• [Aufgabenstellung 1]: Übertragen Sie die Datenzeilen in eine JSON-Liste von Zeichenketten mit einem Eintrag pro Zeile. Beginnen Sie bei der Zeile mit „Task: Tap the ELECTRICAL ENTRY callout text“, hören Sie nach der Zeile mit „pos(25,343)“ auf, lassen Sie Leerzeilen weg und nehmen Sie die Bilder nicht in die Antwort auf.

• [Textauszug]:
>>>>

Bahrain belegt im Demokratieindex einen der hinteren Plätze. Dem Inselstaat werden Misshandlung und unbegründete Verhaftungen vorgeworfen. Doch nur wenige schauen hin.

Manama - Die Fußballweltmeisterschaft in Katar rückt die Golfregion ins Scheinwerferlicht. Unter anderem Menschenrechtsverletzungen in den Wüstenemiraten geraten in den Fokus. Im Falle Katars gibt es Aufrufe zum WM-Boykott, in Saudi-Arabien werden öffentliche Hinrichtungen angeprangert. Etwas in Vergessenheit gerät dabei ein kleines Land, das vor der Küste Katars liegt: Bahrain. Dabei lohnt es sich durchaus, genauer hinzuschauen.

Bahrain: Amnesty berichtet von „schweren Menschenrechtsverletzungen“

Amnesty International schreibt in seinem jährlichen Lagebericht zu Bahrain: „Die Behörden begehen schwere Menschenrechtsverletzungen, darunter Folter und andere Misshandlungen, und unterdrücken die Rechte auf freie Meinungsäußerung und Versammlungsfreiheit.“ Die Non-Profit-Organisation verweist aktuell vermehrt darauf, dass die Menschenrechtslage am Golf durchschnittlich schlechter sei als in Katar. Das treffe auch auf Bahrain zu.

<<<<

• [Aufgabenstellung 2]: Welche Rechte unterdrücken die Behörden in Bahrain laut dem Textauszug?

• [Gespeicherte Daten]:
>>>>

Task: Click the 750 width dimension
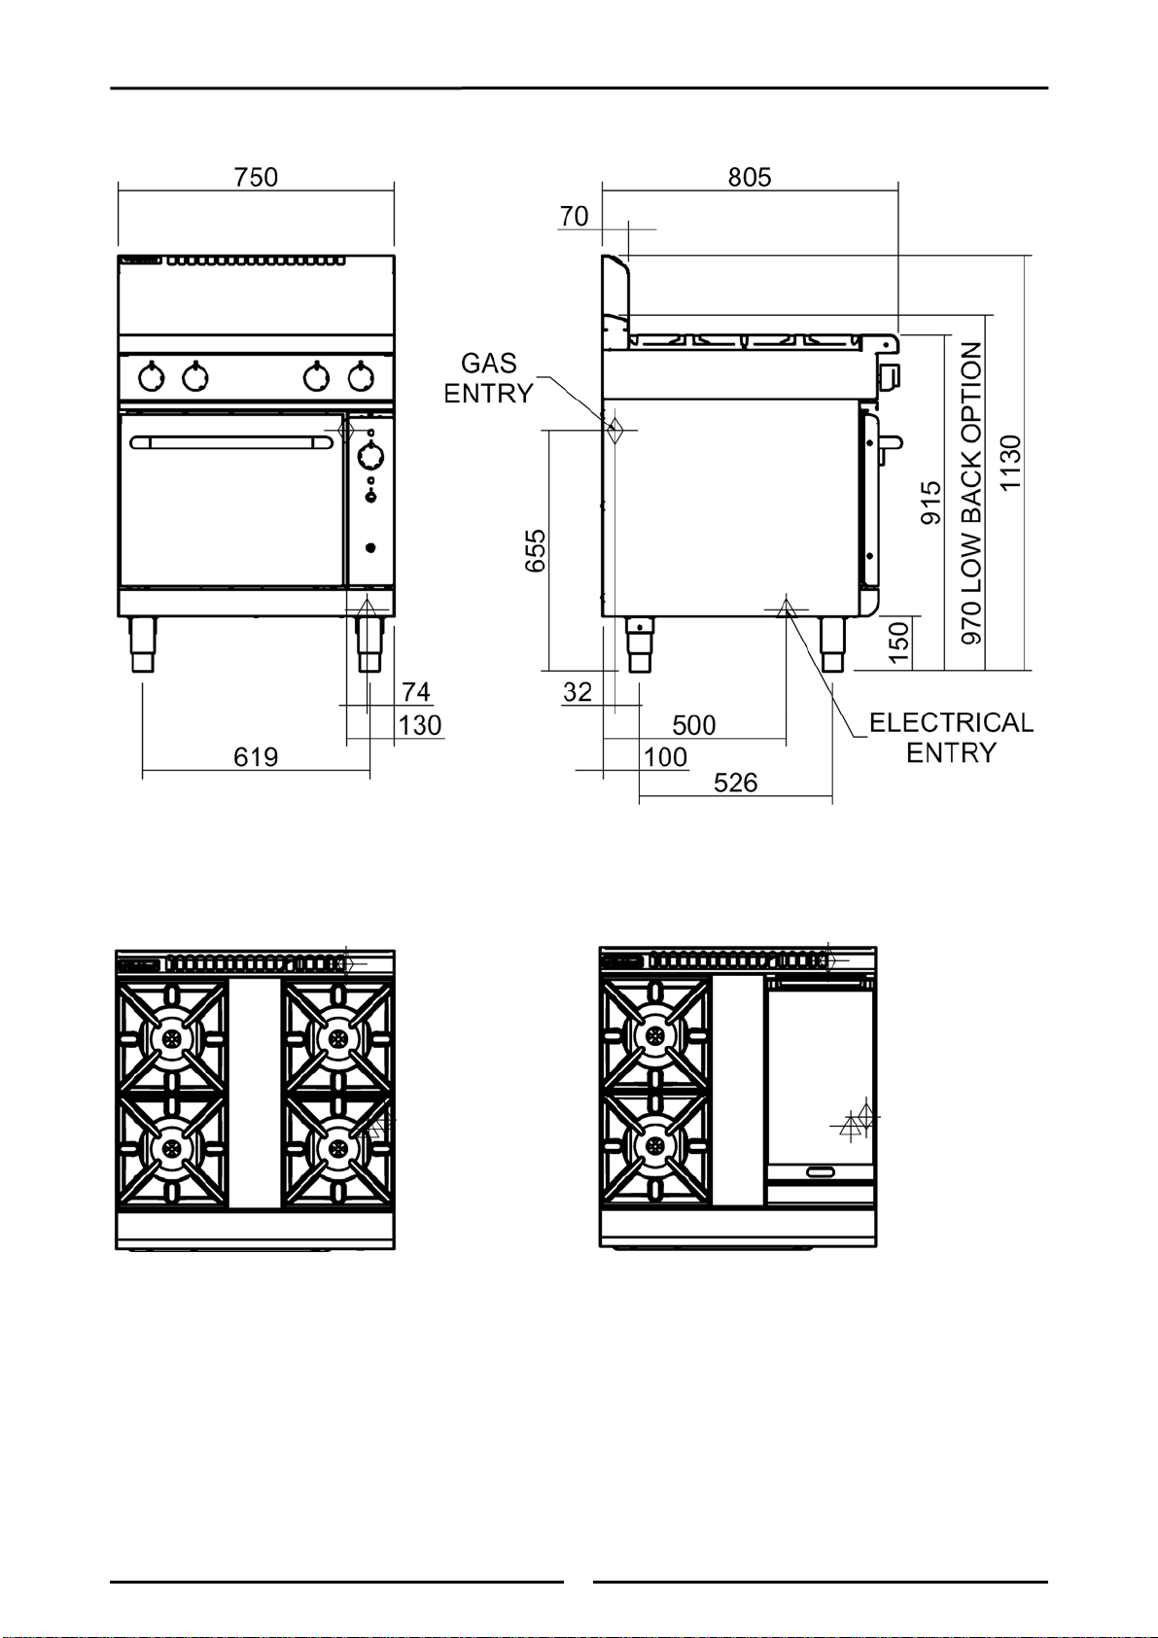click(x=256, y=178)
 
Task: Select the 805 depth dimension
click(x=750, y=178)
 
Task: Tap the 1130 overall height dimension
click(x=1010, y=463)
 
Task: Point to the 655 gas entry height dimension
click(x=536, y=550)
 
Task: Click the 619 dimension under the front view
click(x=256, y=757)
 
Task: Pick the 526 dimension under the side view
click(x=736, y=784)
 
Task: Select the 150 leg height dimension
click(x=899, y=642)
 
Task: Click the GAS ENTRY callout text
click(x=489, y=378)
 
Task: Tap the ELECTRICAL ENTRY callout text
click(x=951, y=737)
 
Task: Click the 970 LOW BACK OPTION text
click(x=971, y=494)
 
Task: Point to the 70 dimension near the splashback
click(x=575, y=217)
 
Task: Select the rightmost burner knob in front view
click(x=361, y=376)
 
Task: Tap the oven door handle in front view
click(x=231, y=442)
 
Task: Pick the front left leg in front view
click(x=143, y=645)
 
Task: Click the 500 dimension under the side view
click(x=694, y=725)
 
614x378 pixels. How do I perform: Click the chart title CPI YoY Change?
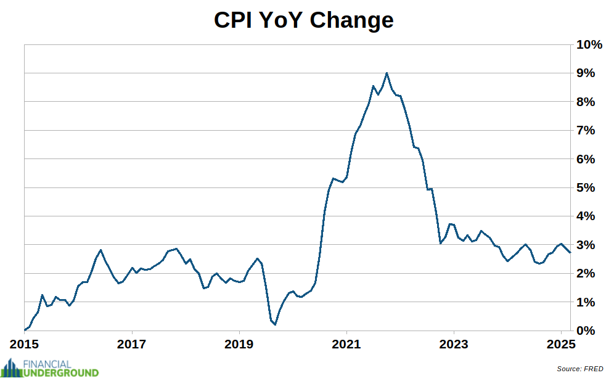pos(303,20)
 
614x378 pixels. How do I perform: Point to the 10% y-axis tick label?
pos(589,44)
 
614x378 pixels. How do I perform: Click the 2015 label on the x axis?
pos(25,343)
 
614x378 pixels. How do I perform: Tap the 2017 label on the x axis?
pos(133,343)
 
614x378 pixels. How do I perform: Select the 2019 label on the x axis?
pos(240,343)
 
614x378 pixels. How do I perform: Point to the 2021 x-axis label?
pos(346,343)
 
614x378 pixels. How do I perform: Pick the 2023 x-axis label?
pos(454,343)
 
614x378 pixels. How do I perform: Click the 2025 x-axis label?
pos(561,343)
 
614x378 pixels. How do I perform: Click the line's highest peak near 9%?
pos(387,73)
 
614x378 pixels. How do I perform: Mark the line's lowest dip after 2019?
pos(275,324)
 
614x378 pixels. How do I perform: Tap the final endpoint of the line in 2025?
pos(570,252)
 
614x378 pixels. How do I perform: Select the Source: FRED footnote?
pos(579,369)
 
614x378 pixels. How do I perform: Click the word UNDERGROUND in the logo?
pos(60,372)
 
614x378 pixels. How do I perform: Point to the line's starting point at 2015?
pos(25,330)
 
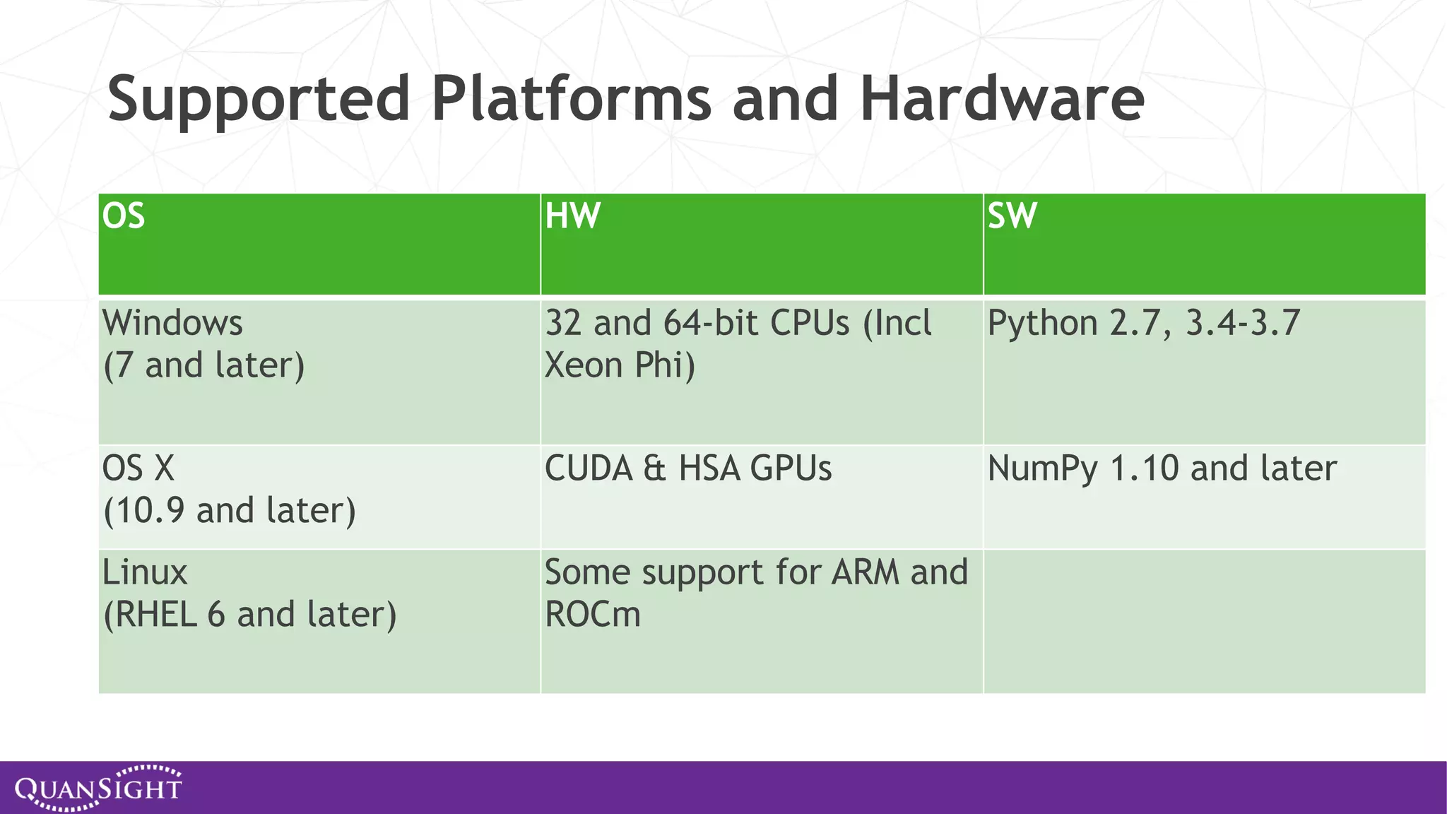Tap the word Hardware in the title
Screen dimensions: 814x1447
pyautogui.click(x=1002, y=99)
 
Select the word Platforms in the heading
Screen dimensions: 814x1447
pyautogui.click(x=571, y=99)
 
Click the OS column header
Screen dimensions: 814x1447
pyautogui.click(x=124, y=216)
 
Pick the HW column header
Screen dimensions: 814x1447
pyautogui.click(x=572, y=216)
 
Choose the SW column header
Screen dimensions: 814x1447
pyautogui.click(x=1012, y=216)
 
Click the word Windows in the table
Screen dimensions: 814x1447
pyautogui.click(x=172, y=324)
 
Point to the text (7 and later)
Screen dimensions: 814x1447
pyautogui.click(x=203, y=366)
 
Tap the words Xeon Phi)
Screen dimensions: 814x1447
pyautogui.click(x=620, y=366)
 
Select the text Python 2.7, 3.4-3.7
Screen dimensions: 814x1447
pyautogui.click(x=1143, y=324)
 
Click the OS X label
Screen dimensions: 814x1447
pyautogui.click(x=138, y=468)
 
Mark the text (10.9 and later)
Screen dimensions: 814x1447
pyautogui.click(x=229, y=511)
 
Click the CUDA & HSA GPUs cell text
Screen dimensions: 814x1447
pyautogui.click(x=687, y=468)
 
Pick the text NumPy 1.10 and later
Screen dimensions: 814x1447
pyautogui.click(x=1162, y=468)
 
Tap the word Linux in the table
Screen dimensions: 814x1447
pyautogui.click(x=145, y=572)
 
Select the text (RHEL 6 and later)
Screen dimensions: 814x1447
pyautogui.click(x=249, y=615)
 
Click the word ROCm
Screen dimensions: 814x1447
pyautogui.click(x=592, y=615)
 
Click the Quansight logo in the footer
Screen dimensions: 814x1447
pyautogui.click(x=99, y=788)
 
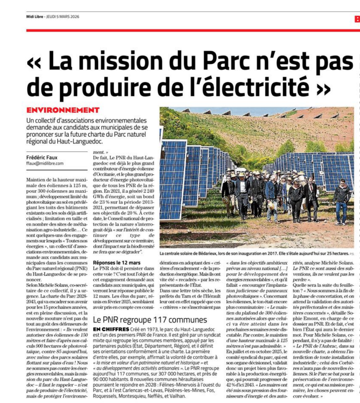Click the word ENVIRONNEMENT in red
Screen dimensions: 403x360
click(63, 110)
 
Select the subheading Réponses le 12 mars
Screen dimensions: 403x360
click(116, 262)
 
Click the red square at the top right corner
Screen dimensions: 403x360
click(357, 18)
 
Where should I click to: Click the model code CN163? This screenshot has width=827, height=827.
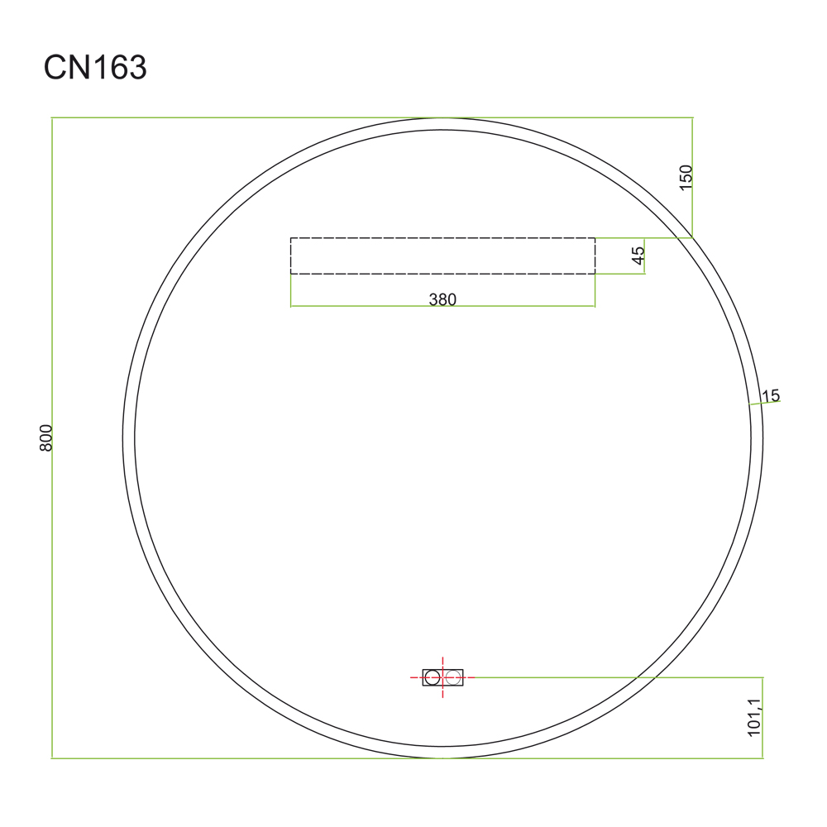[95, 68]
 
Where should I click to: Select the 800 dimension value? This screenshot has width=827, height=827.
[45, 437]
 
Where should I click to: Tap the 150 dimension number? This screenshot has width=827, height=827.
[685, 178]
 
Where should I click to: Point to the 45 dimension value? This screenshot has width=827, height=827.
[638, 256]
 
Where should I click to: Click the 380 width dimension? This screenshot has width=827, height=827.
[442, 299]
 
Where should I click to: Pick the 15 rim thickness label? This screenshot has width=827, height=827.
[770, 395]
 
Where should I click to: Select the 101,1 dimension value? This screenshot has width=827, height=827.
[754, 717]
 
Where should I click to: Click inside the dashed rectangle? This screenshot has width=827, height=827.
[443, 256]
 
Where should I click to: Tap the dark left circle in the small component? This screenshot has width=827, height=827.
[433, 677]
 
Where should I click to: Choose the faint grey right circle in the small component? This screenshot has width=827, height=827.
[452, 677]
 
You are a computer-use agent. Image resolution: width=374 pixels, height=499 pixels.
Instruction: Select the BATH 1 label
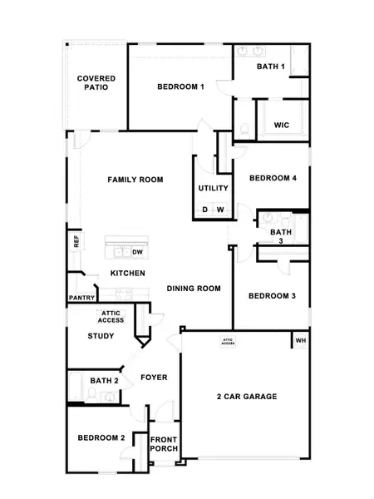271,66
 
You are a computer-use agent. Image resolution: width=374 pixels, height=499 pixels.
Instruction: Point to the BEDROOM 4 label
273,178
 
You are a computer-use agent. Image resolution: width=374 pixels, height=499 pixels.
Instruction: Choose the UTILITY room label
213,188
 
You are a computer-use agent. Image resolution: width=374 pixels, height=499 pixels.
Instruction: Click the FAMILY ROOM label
135,180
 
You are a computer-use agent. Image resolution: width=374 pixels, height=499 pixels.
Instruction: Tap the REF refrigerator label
76,241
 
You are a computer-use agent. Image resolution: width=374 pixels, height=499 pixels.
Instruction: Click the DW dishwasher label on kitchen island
138,251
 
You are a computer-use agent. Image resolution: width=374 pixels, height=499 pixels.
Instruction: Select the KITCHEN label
128,274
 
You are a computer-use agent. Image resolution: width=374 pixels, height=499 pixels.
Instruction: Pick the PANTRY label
81,297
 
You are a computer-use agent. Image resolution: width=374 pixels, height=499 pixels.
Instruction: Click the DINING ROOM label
193,289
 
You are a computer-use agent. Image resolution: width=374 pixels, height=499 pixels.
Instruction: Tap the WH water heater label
301,340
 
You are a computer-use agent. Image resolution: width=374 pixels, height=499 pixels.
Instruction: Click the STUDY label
101,336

<<<<

• [Vollständige Ausgabe 1]:
[
  "Task: Tap the ELECTRICAL ENTRY callout text",
  "click(x=951, y=737)",
  "Task: Click the 970 LOW BACK OPTION text",
  "click(x=971, y=494)",
  "Task: Point to the 70 dimension near the splashback",
  "click(x=575, y=217)",
  "Task: Select the rightmost burner knob in front view",
  "click(x=361, y=376)",
  "Task: Tap the oven door handle in front view",
  "click(x=231, y=442)",
  "Task: Pick the front left leg in front view",
  "click(x=143, y=645)",
  "Task: Click the 500 dimension under the side view",
  "click(x=694, y=725)",
  "614x378 pixels. How do I perform: Click the chart title CPI YoY Change?",
  "pos(303,20)",
  "614x378 pixels. How do I perform: Point to the 10% y-axis tick label?",
  "pos(589,44)",
  "614x378 pixels. How do I perform: Click the 2015 label on the x axis?",
  "pos(25,343)"
]

• [Vollständige Ausgabe 2]: Die Rechte auf freie Meinungsäußerung und Versammlungsfreiheit.